Furthermore, the upcoming 2026 regulations, which place a significant emphasis on electric power and hybrid efficiency, align perfectly with the technological focus of companies like BYD. This evolution makes Formula 1 increasingly relevant to manufacturers whose core business revolves around electric vehicle technology. For BYD, a foray into Formula 1 could transcend mere racing, serving as a powerful global showcase to bolster its brand presence on the international stage.
The Steep Price of Entry
Embarking on a Formula 1 journey is undeniably one of the most challenging and resource-intensive undertakings in global sport. Reports indicate that establishing a new team from scratch would necessitate an investment running into the hundreds of millions of dollars. This would cover the costs of building state-of-the-art factories, developing cutting-edge technology, and recruiting highly specialised personnel. Even with such substantial investment, success is far from guaranteed.

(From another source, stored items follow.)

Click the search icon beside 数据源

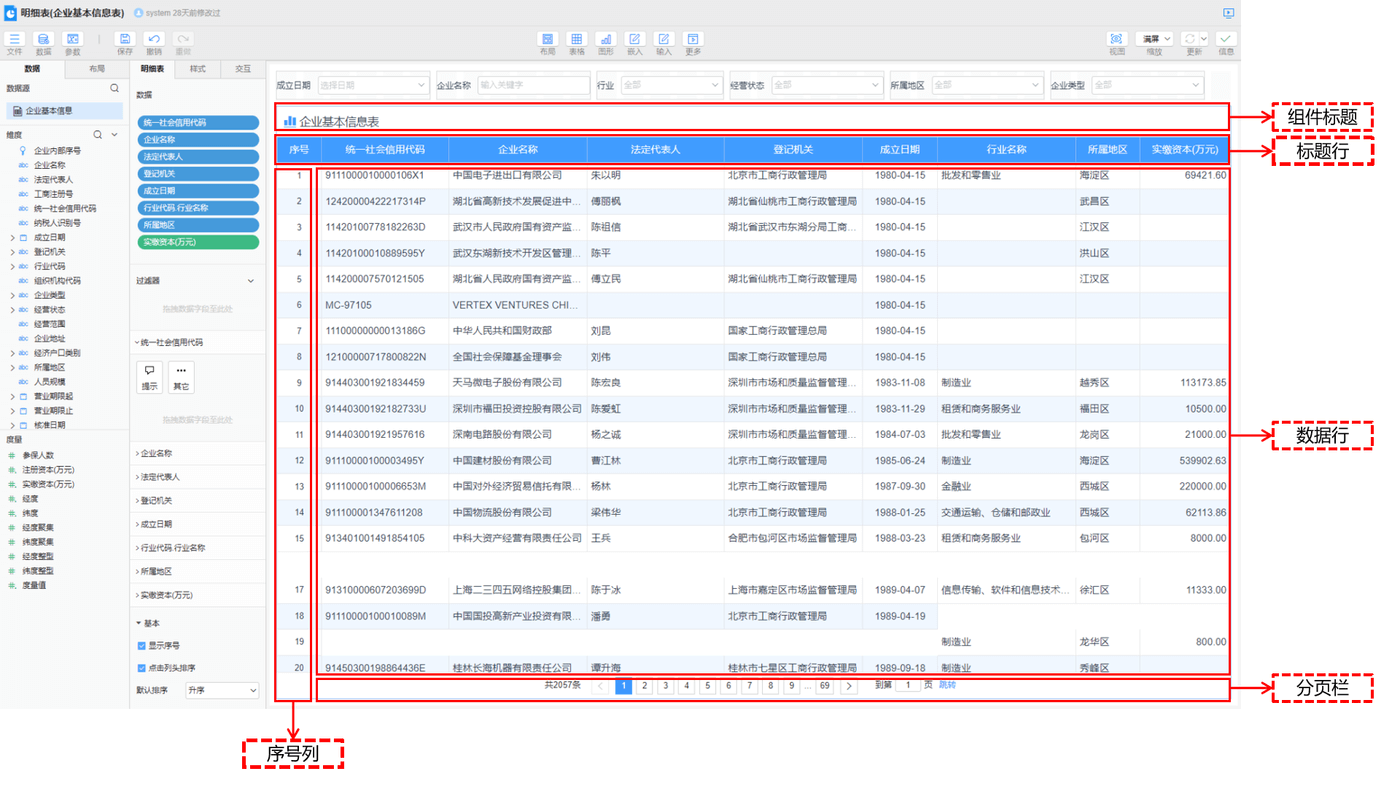click(x=114, y=89)
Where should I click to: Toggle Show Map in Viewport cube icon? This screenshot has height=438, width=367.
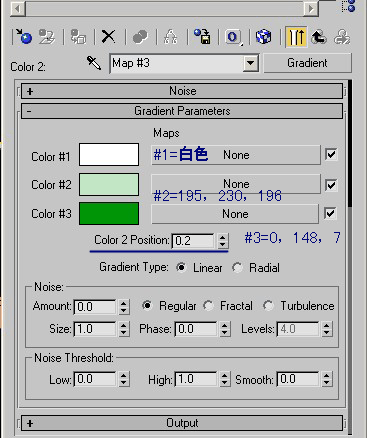point(263,36)
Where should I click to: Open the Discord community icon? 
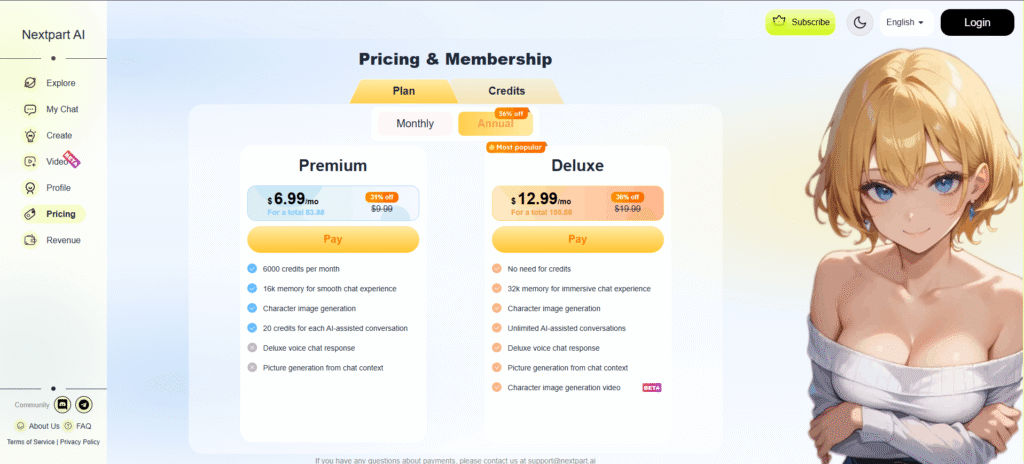[x=63, y=405]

A significant hurdle for any new entrant is the inherent lack of established motorsport experience. Typically, new teams require several years to achieve competitive performance, a timeline that can be financially and strategically taxing.
Given these complexities, it’s understood that BYD is leaning towards the acquisition of an existing team. This approach is considered internally to be a faster, more stable route to the grid, with less exposure to the long-term risks associated with building from the ground up. However, this path comes with a significantly higher upfront cost.
Potential Acquisition Targets
Two teams have emerged as prime candidates for BYD’s potential takeover.
Renault’s Alpine team has reportedly been evaluating its strategic options in recent months. A 24 percent stake in the team, currently held by Otro Capital, is anticipated to be put up for sale, potentially creating an opening for new investors. However, interest in this stake is already robust. Reports suggest that Mercedes and former Red Bull team principal Christian Horner are also exploring involvement, which could drive the valuation of the team close to a staggering US$1 billion.
Aston Martin has also been mentioned as a possible acquisition target. Under the ownership of Lawrence Stroll, the team has seen substantial investment, including the development of new infrastructure and a cutting-edge wind tunnel. Despite these significant expenditures, on-track results have not consistently met expectations. Concerns regarding performance, compounded by challenges with Honda’s engine development, have left the team struggling to compete effectively. While Stroll has publicly dismissed any intentions of selling, broader financial pressures on the Aston Martin business could influence future decisions if a compelling offer materialises.
BYD’s Strategic Timing
BYD enters these discussions from a position of considerable strength. The company achieved remarkable sales figures, with approximately 4.6 million vehicles sold in 2025, cementing its status as one of the world’s leading electric vehicle manufacturers. In contrast to several established carmakers grappling with slowing demand, BYD continues its rapid expansion into global markets.
A move into Formula 1 could significantly accelerate this international growth, associating the BYD brand with cutting-edge engineering and elite performance. Simultaneously, it would dramatically increase brand visibility in key international markets. Beyond its marketing potential, Formula 1 also serves as an invaluable testing ground for advanced technologies, particularly in the crucial areas of energy efficiency and hybrid systems – domains that are central to BYD’s core business strategy.
A New Era for Global Motorsport
The potential entry of BYD underscores a significant shift within Formula 1, where the composition of the grid is increasingly influenced by global industry players rather than solely by traditional motorsport-focused organisations. The pertinent question now is not simply whether BYD will join, but rather how. An acquisition would grant immediate access to the competitive arena, while the establishment of a new team would signify a more profound, long-term commitment to building a presence from the ground up. Regardless of the chosen route, this possibility raises a compelling question for the future of the sport: could Formula 1 soon witness its first fully Chinese manufacturer competing at the highest echelon of motorsport?